Data extracted from a collection:
++++++++

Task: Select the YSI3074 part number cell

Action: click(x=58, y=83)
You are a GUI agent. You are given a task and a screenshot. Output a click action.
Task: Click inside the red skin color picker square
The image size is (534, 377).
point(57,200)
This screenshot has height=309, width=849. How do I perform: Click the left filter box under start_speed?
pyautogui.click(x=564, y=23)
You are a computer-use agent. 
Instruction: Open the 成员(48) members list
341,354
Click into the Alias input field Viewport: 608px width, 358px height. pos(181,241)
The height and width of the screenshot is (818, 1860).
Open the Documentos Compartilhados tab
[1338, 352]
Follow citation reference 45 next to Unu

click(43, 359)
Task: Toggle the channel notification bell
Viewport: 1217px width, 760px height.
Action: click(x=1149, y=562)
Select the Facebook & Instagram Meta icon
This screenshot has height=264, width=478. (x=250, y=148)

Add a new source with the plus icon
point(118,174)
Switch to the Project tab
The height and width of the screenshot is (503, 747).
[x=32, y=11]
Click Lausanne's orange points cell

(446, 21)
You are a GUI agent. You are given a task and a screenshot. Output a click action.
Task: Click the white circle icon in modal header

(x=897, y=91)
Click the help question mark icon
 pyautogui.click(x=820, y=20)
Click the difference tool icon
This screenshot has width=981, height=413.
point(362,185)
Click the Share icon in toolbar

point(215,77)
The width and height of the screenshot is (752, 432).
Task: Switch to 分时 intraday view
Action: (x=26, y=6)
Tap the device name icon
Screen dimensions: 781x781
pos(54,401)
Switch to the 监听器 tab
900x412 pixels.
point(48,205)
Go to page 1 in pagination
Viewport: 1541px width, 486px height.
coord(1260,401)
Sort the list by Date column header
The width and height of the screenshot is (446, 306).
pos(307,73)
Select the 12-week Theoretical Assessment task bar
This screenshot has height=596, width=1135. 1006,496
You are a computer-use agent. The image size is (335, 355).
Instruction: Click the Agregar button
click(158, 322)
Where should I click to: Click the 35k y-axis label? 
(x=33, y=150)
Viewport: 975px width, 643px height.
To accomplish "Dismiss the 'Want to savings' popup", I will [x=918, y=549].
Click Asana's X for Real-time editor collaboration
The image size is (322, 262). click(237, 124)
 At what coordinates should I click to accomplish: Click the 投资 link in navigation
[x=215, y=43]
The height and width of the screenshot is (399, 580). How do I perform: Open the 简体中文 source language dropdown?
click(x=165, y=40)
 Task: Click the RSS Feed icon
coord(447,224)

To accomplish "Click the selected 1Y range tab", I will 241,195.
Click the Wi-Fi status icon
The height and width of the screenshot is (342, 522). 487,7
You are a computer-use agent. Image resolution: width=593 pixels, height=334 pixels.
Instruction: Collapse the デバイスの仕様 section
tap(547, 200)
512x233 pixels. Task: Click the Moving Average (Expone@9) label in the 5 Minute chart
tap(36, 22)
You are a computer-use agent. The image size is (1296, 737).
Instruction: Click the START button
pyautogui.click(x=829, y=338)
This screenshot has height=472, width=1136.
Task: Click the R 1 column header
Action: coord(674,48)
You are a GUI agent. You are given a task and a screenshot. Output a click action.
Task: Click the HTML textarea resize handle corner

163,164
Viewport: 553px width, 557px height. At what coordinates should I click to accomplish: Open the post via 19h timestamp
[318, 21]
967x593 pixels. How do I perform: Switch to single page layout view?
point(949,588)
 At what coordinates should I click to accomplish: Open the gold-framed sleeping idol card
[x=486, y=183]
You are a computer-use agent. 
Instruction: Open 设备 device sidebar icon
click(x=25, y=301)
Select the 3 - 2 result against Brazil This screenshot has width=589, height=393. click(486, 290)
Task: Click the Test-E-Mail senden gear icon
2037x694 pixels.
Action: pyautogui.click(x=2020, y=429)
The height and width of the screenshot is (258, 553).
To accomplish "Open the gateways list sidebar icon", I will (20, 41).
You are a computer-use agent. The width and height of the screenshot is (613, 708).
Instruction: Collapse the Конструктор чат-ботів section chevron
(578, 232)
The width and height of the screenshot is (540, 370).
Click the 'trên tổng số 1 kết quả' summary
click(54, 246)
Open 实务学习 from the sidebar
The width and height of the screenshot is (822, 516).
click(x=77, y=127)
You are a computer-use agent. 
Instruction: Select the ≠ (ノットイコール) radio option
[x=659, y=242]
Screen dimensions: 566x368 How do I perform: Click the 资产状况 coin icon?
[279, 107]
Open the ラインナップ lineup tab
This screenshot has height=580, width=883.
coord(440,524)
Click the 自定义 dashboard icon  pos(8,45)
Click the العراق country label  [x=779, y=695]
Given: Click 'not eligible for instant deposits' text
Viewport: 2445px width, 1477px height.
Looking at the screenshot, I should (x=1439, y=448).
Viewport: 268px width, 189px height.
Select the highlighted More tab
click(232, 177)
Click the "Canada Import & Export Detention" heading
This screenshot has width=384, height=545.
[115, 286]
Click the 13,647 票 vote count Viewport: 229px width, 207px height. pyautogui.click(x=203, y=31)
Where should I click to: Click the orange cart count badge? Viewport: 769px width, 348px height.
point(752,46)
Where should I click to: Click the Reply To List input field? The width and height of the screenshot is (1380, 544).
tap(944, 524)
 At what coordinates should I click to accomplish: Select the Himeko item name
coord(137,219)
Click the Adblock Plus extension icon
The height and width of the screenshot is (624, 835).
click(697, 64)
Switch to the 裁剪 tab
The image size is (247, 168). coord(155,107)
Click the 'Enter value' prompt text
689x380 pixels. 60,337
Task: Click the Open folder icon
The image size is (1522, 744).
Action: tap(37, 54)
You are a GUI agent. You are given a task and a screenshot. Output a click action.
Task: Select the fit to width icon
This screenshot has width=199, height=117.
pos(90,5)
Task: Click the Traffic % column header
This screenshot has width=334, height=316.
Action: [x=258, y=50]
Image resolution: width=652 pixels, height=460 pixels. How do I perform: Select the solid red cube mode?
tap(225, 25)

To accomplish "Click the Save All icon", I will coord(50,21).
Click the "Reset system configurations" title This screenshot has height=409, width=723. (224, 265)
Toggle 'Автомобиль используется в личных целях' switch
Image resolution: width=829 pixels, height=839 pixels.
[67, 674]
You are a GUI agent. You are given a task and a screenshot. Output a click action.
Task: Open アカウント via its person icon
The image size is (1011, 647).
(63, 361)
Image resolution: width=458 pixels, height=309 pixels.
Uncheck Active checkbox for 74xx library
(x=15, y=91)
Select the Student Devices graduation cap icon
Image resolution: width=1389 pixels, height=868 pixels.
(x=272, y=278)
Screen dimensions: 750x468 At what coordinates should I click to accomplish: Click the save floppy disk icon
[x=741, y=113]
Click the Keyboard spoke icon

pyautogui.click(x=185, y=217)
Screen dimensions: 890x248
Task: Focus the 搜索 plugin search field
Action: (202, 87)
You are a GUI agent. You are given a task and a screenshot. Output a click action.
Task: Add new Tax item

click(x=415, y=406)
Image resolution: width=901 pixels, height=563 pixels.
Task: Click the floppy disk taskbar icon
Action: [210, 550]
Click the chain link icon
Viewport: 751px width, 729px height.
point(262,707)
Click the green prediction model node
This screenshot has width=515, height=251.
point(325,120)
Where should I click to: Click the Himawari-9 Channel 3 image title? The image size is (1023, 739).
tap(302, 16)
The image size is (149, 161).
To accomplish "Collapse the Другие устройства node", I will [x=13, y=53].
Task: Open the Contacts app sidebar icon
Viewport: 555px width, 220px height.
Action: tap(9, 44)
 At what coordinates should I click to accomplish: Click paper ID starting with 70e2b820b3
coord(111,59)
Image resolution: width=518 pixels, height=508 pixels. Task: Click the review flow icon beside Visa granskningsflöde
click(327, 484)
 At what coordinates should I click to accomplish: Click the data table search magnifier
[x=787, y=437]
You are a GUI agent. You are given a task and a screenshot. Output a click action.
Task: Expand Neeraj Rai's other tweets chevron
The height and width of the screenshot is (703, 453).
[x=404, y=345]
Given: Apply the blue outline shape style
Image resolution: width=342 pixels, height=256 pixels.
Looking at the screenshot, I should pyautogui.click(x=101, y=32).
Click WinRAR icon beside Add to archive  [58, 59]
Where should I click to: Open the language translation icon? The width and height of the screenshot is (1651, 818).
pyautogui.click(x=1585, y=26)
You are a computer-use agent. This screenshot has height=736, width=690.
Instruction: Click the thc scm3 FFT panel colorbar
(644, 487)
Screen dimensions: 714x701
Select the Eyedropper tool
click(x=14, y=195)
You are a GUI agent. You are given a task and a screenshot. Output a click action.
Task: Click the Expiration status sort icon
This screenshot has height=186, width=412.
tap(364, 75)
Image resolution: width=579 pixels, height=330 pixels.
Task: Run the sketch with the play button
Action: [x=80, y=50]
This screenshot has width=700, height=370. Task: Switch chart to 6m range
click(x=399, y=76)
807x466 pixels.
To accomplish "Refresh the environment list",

++++++++

_HOW TO COMPLETE THIS TASK_: Before answering, count every line of the data that holds the word "will"; the reply is that number only.

_REPLY_: 5